Acceptance of late deliveries shall not constitute a waiver thereof by Buyer. In addition, if
retailer’s fees are incurred due to shipping delay(s) and/or incorrectly packed shipment(s) caused
by Seller, and Seller only, iRobot will deduct those fee amounts from any money owed to Seller.
31. PUBLIC RELEASE OF INFORMATION. No public release of information, news release,
announcement, advertisement, denial or conformation of this order or the subject matter hereof,
shall be made.
32. WAIVER OF RIGHTS. Failure of either party to insist on performance of any provision of
this order shall not be construed as a waiver of that provision or a waiver of Buyer’s or Seller’s
right to require compliance with such provision in any later instance. If any provision of this
order is found to be illegal or unenforceable under law, that provision shall be deleted; however,
all other provision of this order shall not be affected thereby, and shall remain in full force and
effect.
33. INSOLVENCY. If Seller ceases to conduct normal business operations (including
inability to meet its obligations), or if any proceedings under bankruptcy or insolvency laws is
brought by or against Seller, or a receiver for Seller is appointed or applied for, or Seller makes
an assignment for the benefit of creditors, Buyer may terminate this order, without liability,
except for deliveries previously made and for supplies completed and subsequently delivered in
accordance with the terms of the order. In the event of Seller’s insolvency, Buyer shall have the
right to procure the balance of the order from others without liability.
34. [*]
35. NOTICE OF LABOR DISPUTES. When an actual or potential labor dispute or other condition
delays or threatens to delay the timely performance of this order, Seller shall immediately notify
Buyer in writing. Such notice shall include all relevant information regarding such dispute or
other condition. Seller shall insert the essence of this provision in all subcontracts issued
hereunder.
36. TITLE AND RISK OF LOSS. Unless otherwise provided in this Agreement, the FOB point
shall be the delivery destination indicated in this order, and title to the supplies and risk of
loss or damage shall pass to Buyer upon Buyer’s acceptance of the supplies regardless of where
Buyer takes physical possession. Title to the inventory, including parts and finished goods,
remains with Seller until the goods are delivered to and accepted at the FOB delivery destination.

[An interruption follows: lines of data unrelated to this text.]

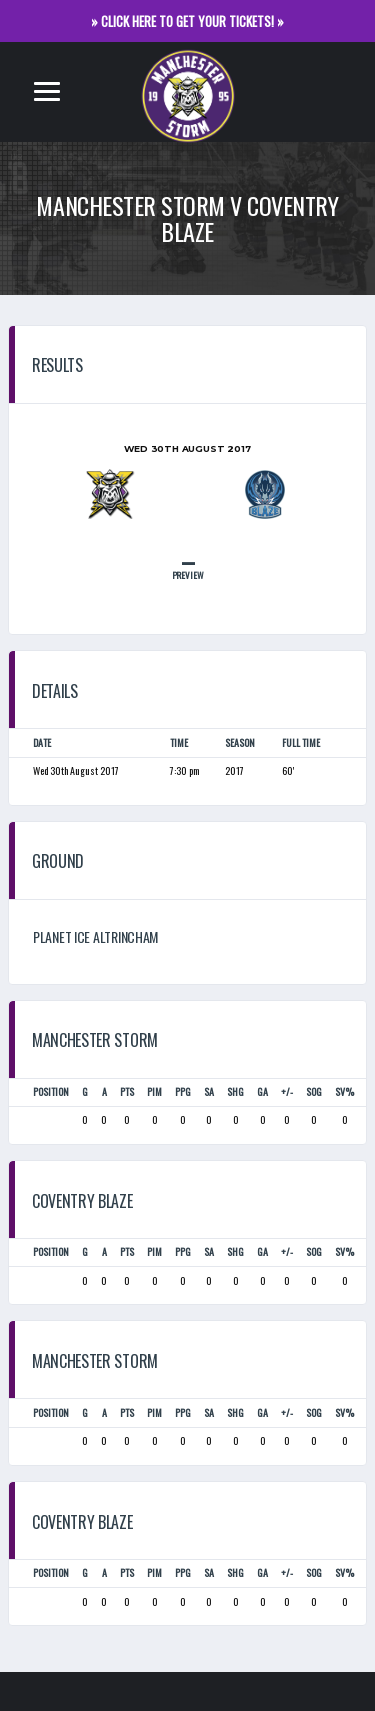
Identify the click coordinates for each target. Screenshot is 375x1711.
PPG (183, 1091)
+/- (287, 1091)
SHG (235, 1091)
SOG (314, 1091)
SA (209, 1091)
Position (51, 1091)
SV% (344, 1091)
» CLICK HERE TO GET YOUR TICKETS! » (187, 21)
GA (262, 1091)
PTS (127, 1091)
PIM (154, 1091)
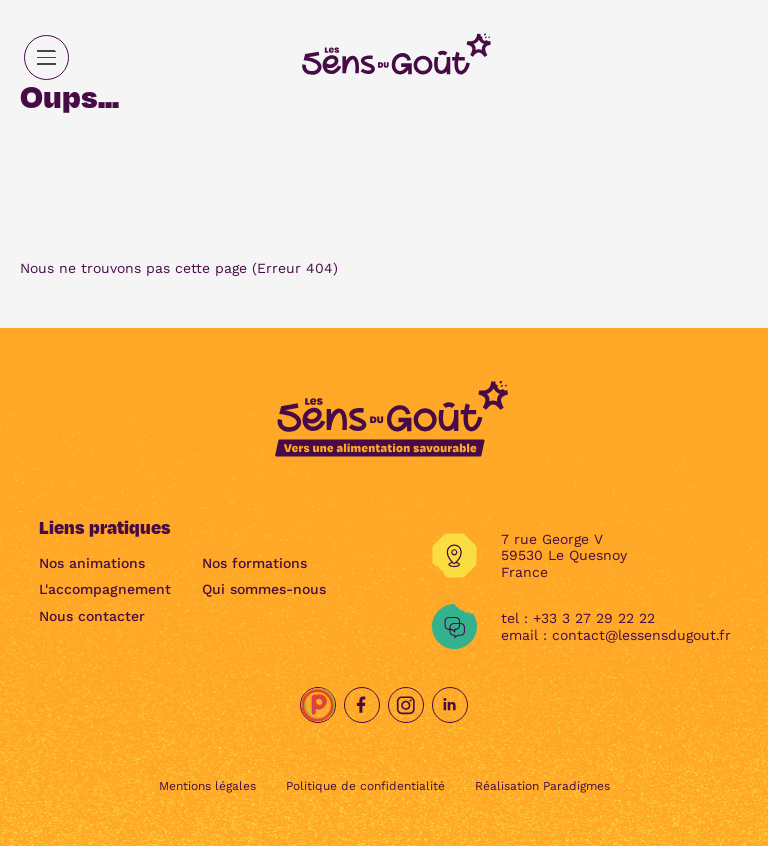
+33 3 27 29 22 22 (594, 618)
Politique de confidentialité (365, 786)
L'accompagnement (105, 589)
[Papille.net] (318, 705)
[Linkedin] (450, 705)
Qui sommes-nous (264, 589)
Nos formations (254, 563)
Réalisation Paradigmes (542, 786)
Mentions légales (207, 786)
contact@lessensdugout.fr (641, 635)
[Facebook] (362, 705)
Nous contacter (92, 616)
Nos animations (92, 563)
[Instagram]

37. QUANTITY. It is Seller’s responsibility to furnish the quantity of supplies/services
called for in this order. No variation in the quantity specified herein will be accepted as
compliance with this order.
38. GRATUITIES. Seller warrants that it has not offered or given, and will not offer or
give to any employee, agent, or representative of Buyer, a payment, gratuity, or kickback for
obtaining or rewarding favorable treatment by Buyer with respect to the terms, conditions, price,
performance, or award of an order.
39. NO EXTRA CHARGES. The total price payable to Seller hereunder for supplies/services
furnished in accordance with the procurement requirements shall be stated in this Agreement. The
price shall not be increased to cover any future Seller price increases and shall be inclusive of
packing, packaging and cartage, premium transportation charges, reusable containers, service or
carrying charges, permits, fees, and licenses, or any other charges whatsoever unless specifically
agreed to in writing by Buyer.
40. [*]
41. ENTIRE AGREEMENT. This Agreement constitutes the entire agreement between Buyer and
Seller regarding this procurement and supersedes all previous written or oral agreements and
commitments. No terms or conditions of sale set forth in Seller’s quotation or acknowledgement
shall be included to a part hereof, nor shall any prior course of dealing, custom, or usage in the
trade supersede or modify any Agreement provisions. Any subsequent additions, deletions or
modifications to this Agreement shall not be binding upon the parties unless same are mutually
agreed upon and incorporated herein in writing.